▶ [Required action] Could the listing below be returned exactly, with its pictures left out?
◇ ◇ ◇ ◇
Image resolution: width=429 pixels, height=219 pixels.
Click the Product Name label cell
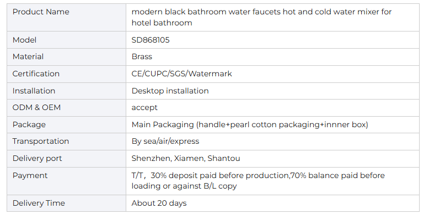pyautogui.click(x=67, y=17)
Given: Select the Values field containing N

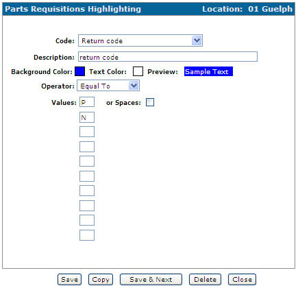Looking at the screenshot, I should coord(87,117).
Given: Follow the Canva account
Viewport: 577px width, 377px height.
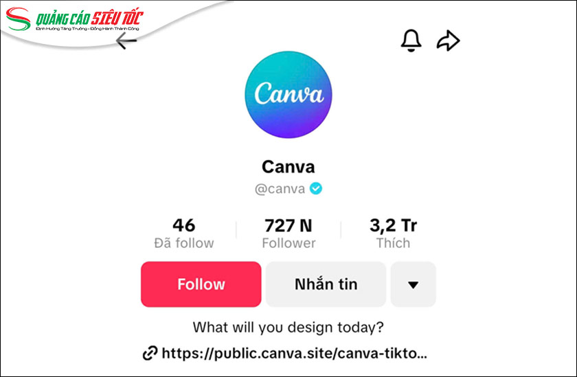Looking at the screenshot, I should click(x=201, y=284).
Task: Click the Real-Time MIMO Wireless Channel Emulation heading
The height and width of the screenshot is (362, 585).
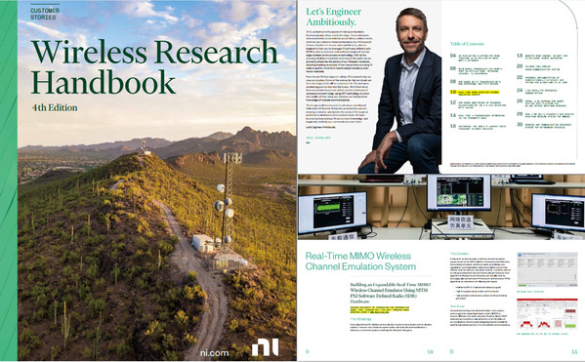Action: pyautogui.click(x=360, y=261)
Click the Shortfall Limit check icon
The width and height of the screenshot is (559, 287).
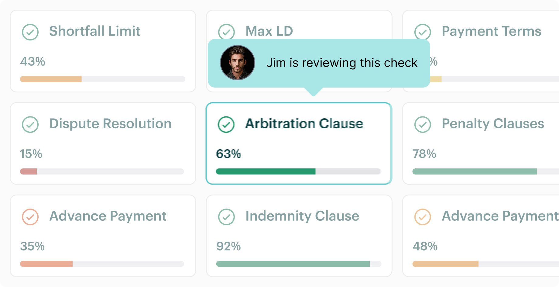coord(30,32)

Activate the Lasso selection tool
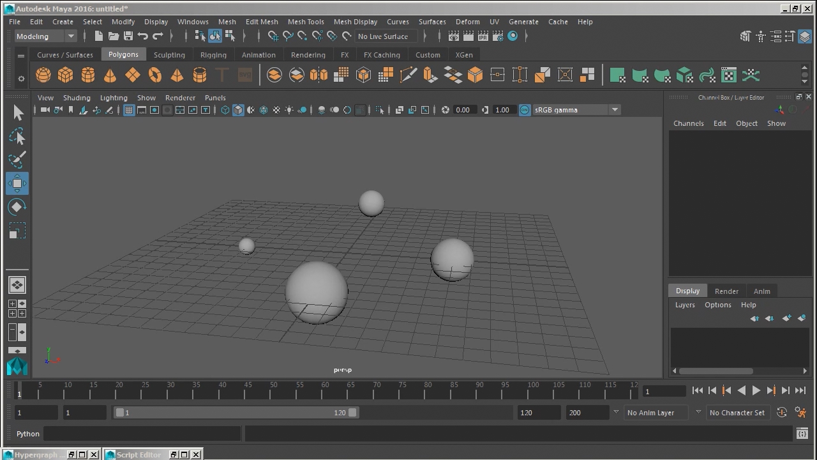[x=17, y=137]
◇ ◇ ◇ ◇
▶ [Response to this exercise]
Image resolution: width=429 pixels, height=219 pixels.
Click the Product Name label cell
pyautogui.click(x=67, y=17)
Given: Select the Values field containing N

Looking at the screenshot, I should coord(87,117).
Given: Follow the Canva account
Viewport: 577px width, 377px height.
Looking at the screenshot, I should click(x=201, y=284).
Task: Click the Real-Time MIMO Wireless Channel Emulation heading
The height and width of the screenshot is (362, 585).
Action: pyautogui.click(x=360, y=261)
Click the Shortfall Limit check icon
The width and height of the screenshot is (559, 287).
coord(30,32)

Activate the Lasso selection tool
[x=17, y=137]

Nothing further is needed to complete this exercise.